The coronavirus recession that struck in the spring of 2020 — the worst since World War II — has thrown millions of people into poverty, which Biden denounced repeatedly both on the campaign trail and after he took office in January.
"We cannot, will not let people go hungry. We cannot let people be evicted because of nothing they did themselves," he said in January, predicting his plan would lift five million children out of poverty.
Child Tax Credits
The most prominent feature of Biden's American Rescue Plan are its stimulus checks of up to $1,400 per-person, and its expanded unemployment insurance. But poverty experts say its expansion of the Child Tax Credit may prove even more significant.
The bill reforms the credit to be more generous, and also changes which families are eligible.
The changes would make the full Child Tax Credit available to all children except those with the highest incomes, according to the Center on Budget and Policy Priorities, an independent research institute.
The law now provides a $3,600 for each child up to 5 years old and up to $3,000 for children 6 to 17 years old, compared to $2,000 previously. The credit would be phased out for couples earning $150,000 per-year.
"We find that if the plan were fully implemented this year, it may cut child poverty by more than 50 percent," said Zachary Parolin, professor at Columbia University's Center on Poverty and Social Policy.

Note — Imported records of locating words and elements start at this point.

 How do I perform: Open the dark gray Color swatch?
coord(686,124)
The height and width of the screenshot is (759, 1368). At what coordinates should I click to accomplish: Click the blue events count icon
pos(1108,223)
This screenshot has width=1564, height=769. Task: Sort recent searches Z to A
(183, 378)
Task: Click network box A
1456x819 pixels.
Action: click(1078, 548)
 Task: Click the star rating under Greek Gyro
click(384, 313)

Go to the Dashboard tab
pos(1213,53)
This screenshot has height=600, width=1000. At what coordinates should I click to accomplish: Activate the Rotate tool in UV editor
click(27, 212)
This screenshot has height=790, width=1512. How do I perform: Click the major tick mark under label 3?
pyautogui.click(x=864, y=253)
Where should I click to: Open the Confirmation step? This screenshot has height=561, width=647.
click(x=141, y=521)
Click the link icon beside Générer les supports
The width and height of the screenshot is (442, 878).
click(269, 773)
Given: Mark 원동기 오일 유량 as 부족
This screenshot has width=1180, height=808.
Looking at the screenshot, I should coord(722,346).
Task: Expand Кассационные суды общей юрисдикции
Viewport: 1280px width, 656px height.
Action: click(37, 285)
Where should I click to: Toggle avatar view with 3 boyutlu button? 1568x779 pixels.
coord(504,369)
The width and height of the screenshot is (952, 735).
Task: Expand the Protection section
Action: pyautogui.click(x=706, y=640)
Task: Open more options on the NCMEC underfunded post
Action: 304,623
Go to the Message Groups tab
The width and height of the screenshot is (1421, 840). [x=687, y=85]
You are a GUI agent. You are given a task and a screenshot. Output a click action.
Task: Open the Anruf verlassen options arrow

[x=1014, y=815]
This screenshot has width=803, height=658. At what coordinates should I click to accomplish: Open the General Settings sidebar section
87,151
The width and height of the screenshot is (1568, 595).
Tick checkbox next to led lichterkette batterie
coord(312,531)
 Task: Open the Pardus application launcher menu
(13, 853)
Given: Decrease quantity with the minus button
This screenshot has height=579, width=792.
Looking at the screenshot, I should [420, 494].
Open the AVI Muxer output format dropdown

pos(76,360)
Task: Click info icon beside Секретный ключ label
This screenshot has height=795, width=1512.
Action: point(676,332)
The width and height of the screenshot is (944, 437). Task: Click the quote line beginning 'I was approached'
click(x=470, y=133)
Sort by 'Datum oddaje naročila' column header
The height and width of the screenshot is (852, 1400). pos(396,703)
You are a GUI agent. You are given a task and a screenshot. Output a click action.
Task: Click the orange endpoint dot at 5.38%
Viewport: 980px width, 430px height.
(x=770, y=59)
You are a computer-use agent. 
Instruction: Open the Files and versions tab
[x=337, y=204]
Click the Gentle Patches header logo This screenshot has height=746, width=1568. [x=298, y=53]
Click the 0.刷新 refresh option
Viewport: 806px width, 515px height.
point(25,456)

The institute also conducted a study to calculate the financial impact, and found "the $100 billion dollar investment would likely yield about $800 billion in returns through improvements in children's and parents' health (and) earnings," said Chris Wimer, one of the researchers.
But for these effects to last, these measures must still be made permanent — a change that Parolin said would be "historic."
Golden said the next task in improving US social policies is to "add crucial missing pieces, such as paid family leave," which the country currently lacks a federal law guaranteeing.
American University professor Bradley Hardy said the government must see these steps as an investment in the future. "There is substantial social sciences evidence that access to economic resources during childhood can boost a range of longer term socioeconomic outcomes," he said.
He pointed to the experience of policies implemented in Britain under former prime minister Tony Blair.
More than two decades ago, Blair announced an ambitious plan to fight child poverty in Britain at a time when a quarter of children lived in poverty.
A Columbia University and London School of Economics study found that the campaign, which relied on combination of tax credits, income support and government programs, cut the child poverty rate by more than half over a decade.